Touro Celebrates Social Work Month

Virtual Events Highlight “Essential” Role of Social Workers Against Backdrop of Pandemic

March 04, 2021
screenshot of LEAD Day 2021 with grid of participant video screens. Professor Zelnick (top row, middle) welcomed participants.
Professor Zelnick (top row, middle) welcomes participants to LEAD Day 2021

March is “Social Work Month” and Touro’s Graduate School of Social Work is celebrating with a series of virtual events that include promoting legislative action at the state capitol, and addressing the pandemic at a United Nations event and at the school’s annual Community Day. 

Against the backdrop of the pandemic and the economy, the profession’s theme for the month is “Social Workers are Essential”.

“This year, the annual recognition of Social Work Month has taken on added significance in the context of the COVID-19 pandemic, and the reckoning around racial justice that has been unfolding over the last year,” notes Jennifer Zelnick, professor and policy chair at GSSW. “Social workers have an essential role to play in meeting the critical needs of so many here in New York State, but too often this work is invisible.”

● PROVIDED RECORDS:
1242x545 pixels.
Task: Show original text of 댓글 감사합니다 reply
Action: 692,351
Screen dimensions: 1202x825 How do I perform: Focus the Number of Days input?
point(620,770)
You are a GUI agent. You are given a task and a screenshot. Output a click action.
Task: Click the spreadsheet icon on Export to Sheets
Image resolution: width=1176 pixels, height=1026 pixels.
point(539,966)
==
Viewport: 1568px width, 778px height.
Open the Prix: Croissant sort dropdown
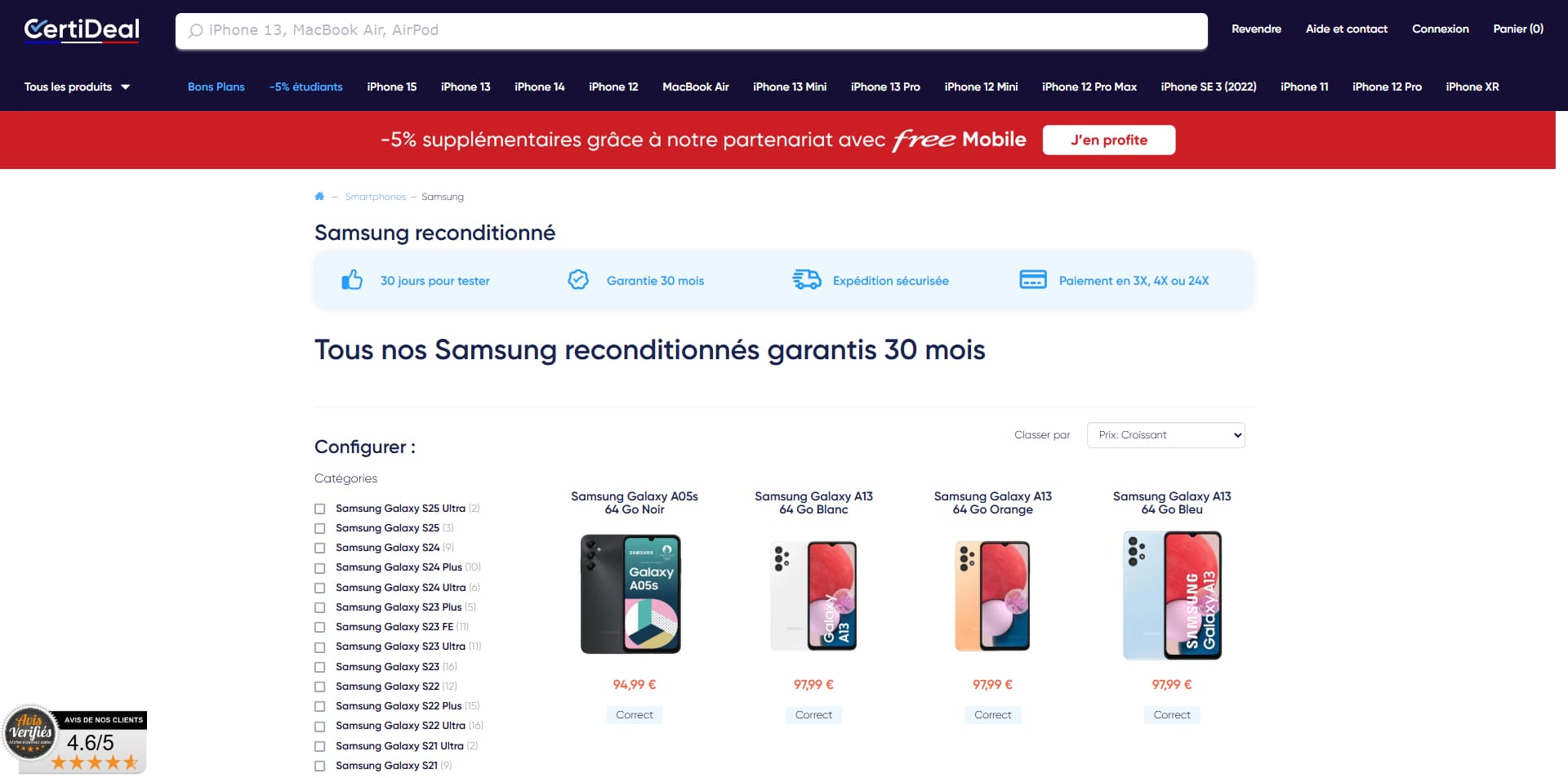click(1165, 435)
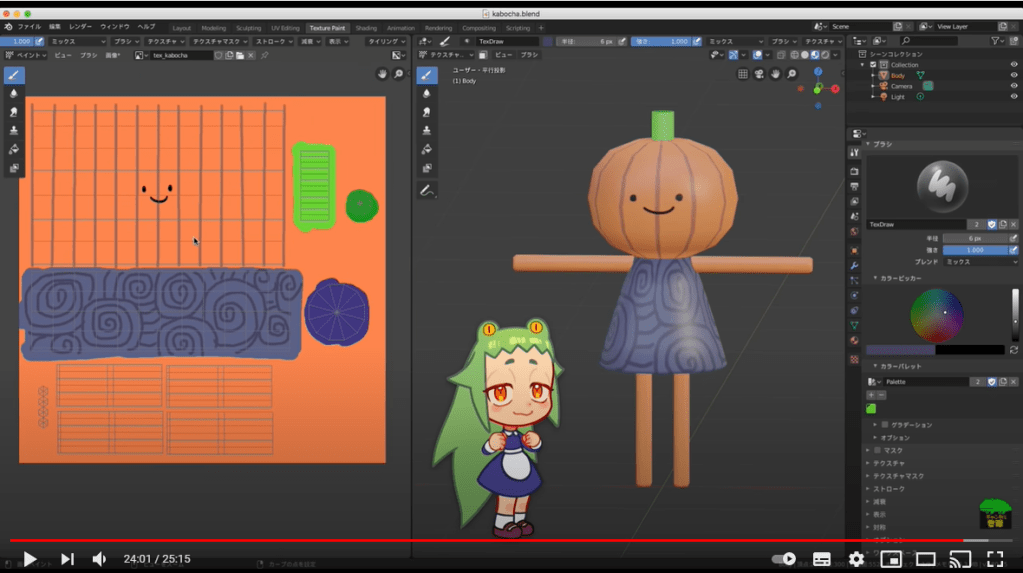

● WORK TO COMPLETE:
Pick up the article on Touro's Social Work Month events after its last sentence and keep writing it. The data is separate from the Social Work Month article and unrelated to it.

● TASK OUTPUT:
The “essential” campaign evaluates the profession and the important contributions made to New York City and state. “We are excited that Touro College Graduate School of Social Work is a part of so many meaningful events this March,” Zelnick added.

“LEAD Day” Kickoff

The celebration launched March 2 with GSSW students joining over 650 social work students across the state in a virtual “Legislative Education and Advocacy Day” (“LEAD”). The event was organized by several groups including the New York City Chapter of the National Association of Social Workers.

On March 16th, GSSW students will participate in the 38th Annual “Social Work Day at the United Nations”, an event the school has participated in every year for the past decade. This year’s theme: “Responses to COVID-19: Standing Together Makes Us Stronger.”

At the GSSW annual Community Day on March 23, the focus again will be COVID-19, and social work’s role in ending the pandemic and healing communities. Students, faculty and staff will gather with guest speakers for presentations and discussion. 

Social Workers Needed

According to the NASW, there are more than 700,000 professional social workers employed in the U.S., and more than three million worldwide. The U.S. Bureau of Labor Statistics identifies social work as one of the fastest growing professions in the country.

Still, more social workers are needed to deal with entrenched problems like systemic racism, the coronavirus pandemic and the economic downturn.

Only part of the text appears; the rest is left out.